- Text excerpt:
....

Harrods: Come In. Just for a Look.

London calling.

London Walks connecting.

This… is London.

This is London Walks.

Streets ahead.

Story time. History time.

Top of the morning to you London Walkers.

Wherever you are.

It’s Tuesday, January 13th, 2026.

And here it is.

Here’s your daily London fix.

Come in. Just for a look.

You don’t have to buy anything. You can just wander.

Everyone does.

Welcome to Harrods.

The most theatrical shop in Britain, possibly the world.

A department store that thinks it’s an opera house,

a palace,

a small city,

and a law unto itself.

A place where the word “shopping” feels hopelessly inadequate.

Harrods doesn’t just sell things.
It performs them.

But before we get dazzled by chandeliers and gold leaf,

let’s rewind.

Because Harrods didn’t begin life here,

preening in Knightsbridge like a peacock in a dinner jacket.

It began life elsewhere.

And very differently.

Eastcheap. Not the East End.

Harrods starts in Eastcheap, in the City of London.

That matters.

Eastcheap is trading London. Old London.

Provisions, groceries, wholesalers, margins.

A street that had been buying and selling for centuries. Chaucer knew Eastcheap. Shakespeare knew it.

....

- Supplied material:

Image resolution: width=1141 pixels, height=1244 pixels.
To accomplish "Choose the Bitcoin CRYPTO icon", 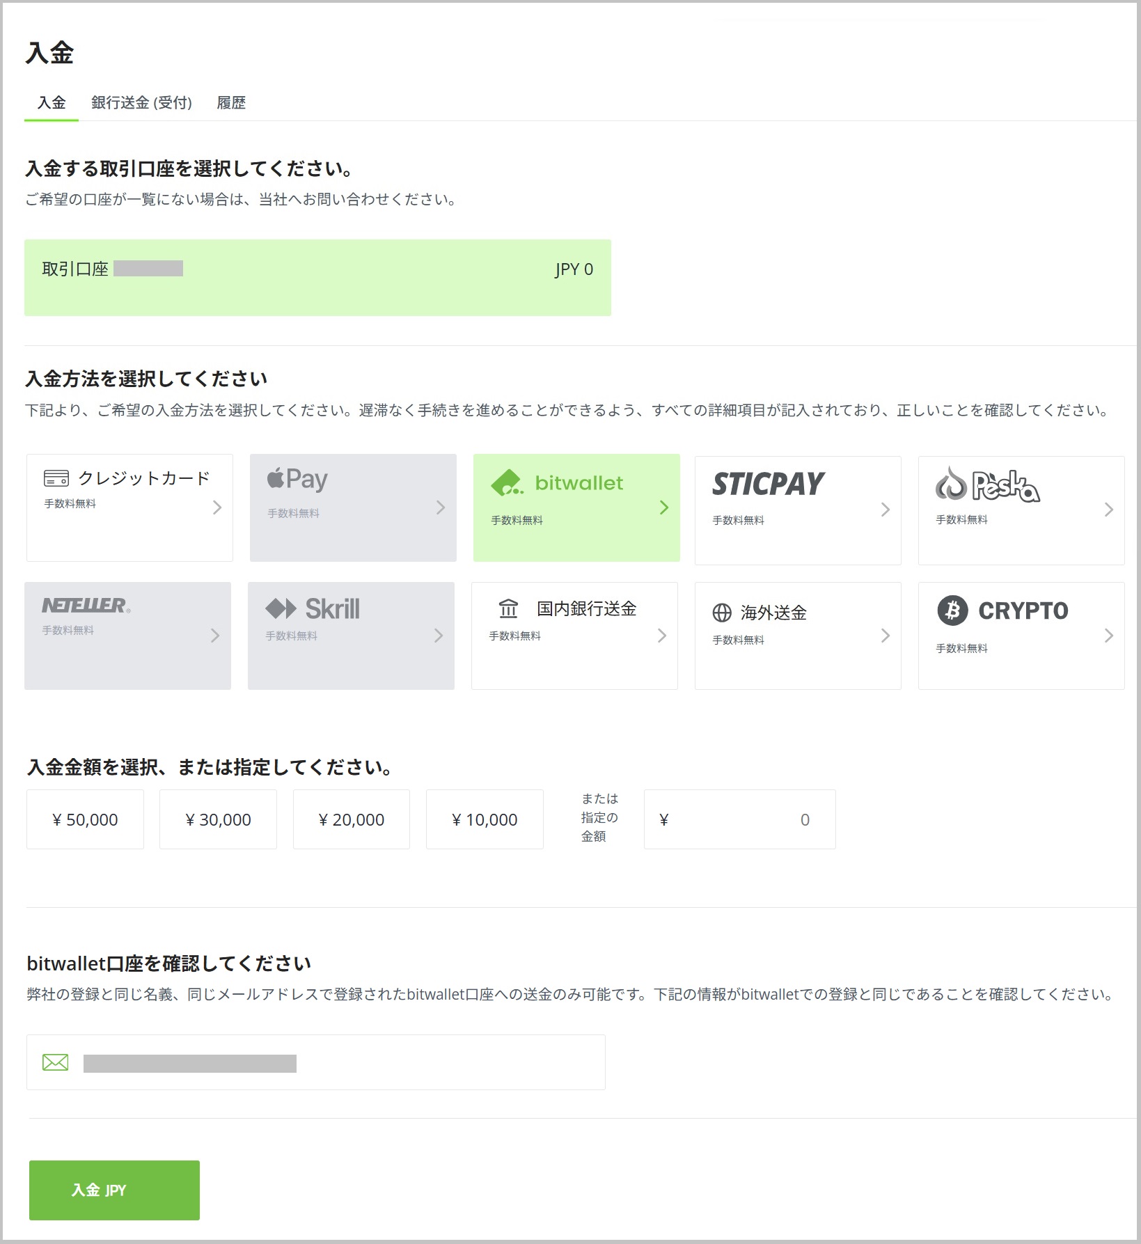I will tap(952, 611).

....

- Your tasks:
1. In the Harrods text, replace "Eastcheap" with "Cheapside" and give the passage again from "let’s rewind." up to and including "City of London.".
2. Answer these questions on the Harrods text:
(a) What date does the text give?
(b) Where does the text say Harrods started?
(c) Which two writers does the text say knew Eastcheap?

- Exercise results:
1.
let’s rewind.

Because Harrods didn’t begin life here,

preening in Knightsbridge like a peacock in a dinner jacket.

It began life elsewhere.

And very differently.

Cheapside. Not the East End.

Harrods starts in Cheapside, in the City of London.

2.
(a) Tuesday, January 13th, 2026
(b) In Eastcheap, in the City of London
(c) Chaucer and Shakespeare